» **WRITTEN EXERCISE**: Copy the items again, beginning at the line that has "The width and height of the screenshot is (640, 427)." and stopping after the last item. Keep every line, and multiply each coordinate in the answers by 1.1, rounding to whole numbers with halves rounded up.

Items pointing to text and elements

[Begin]

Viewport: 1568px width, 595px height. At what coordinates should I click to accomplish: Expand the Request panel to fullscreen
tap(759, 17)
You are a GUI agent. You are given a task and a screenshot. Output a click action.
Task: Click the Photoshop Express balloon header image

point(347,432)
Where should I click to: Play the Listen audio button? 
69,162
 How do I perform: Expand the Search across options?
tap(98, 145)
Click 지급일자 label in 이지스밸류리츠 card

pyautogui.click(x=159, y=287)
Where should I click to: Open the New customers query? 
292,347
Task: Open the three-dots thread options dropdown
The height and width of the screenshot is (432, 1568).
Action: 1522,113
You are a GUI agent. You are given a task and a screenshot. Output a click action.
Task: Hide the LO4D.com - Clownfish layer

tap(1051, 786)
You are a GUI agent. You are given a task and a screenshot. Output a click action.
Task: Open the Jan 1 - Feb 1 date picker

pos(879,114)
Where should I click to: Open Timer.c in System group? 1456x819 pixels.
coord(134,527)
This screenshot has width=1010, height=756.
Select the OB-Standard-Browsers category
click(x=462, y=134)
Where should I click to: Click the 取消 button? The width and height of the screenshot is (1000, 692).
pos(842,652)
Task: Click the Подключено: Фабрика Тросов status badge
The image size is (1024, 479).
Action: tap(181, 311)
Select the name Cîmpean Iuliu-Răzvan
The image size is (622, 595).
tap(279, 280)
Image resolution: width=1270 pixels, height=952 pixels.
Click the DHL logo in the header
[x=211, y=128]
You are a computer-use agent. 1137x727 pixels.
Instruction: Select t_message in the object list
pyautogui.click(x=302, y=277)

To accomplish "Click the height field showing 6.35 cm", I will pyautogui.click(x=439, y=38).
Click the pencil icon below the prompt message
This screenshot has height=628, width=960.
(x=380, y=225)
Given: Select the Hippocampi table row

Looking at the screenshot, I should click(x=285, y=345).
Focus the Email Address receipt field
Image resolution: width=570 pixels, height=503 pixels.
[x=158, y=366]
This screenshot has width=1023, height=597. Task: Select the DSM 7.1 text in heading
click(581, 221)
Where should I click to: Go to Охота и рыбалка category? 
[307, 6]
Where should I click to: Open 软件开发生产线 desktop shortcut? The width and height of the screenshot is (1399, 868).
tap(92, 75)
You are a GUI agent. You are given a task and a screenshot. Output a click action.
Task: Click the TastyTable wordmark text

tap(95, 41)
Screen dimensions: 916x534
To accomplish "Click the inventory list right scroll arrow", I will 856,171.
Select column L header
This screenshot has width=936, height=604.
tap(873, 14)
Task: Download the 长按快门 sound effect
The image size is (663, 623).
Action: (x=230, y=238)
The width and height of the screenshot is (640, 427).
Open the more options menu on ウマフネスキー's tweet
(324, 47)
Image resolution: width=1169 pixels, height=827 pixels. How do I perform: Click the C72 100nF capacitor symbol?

[End]

» **EXPECTED ANSWER**:
The width and height of the screenshot is (640, 427).
Open the more options menu on ウマフネスキー's tweet
(356, 52)
Image resolution: width=1169 pixels, height=827 pixels. How do I perform: Click the C72 100nF capacitor symbol?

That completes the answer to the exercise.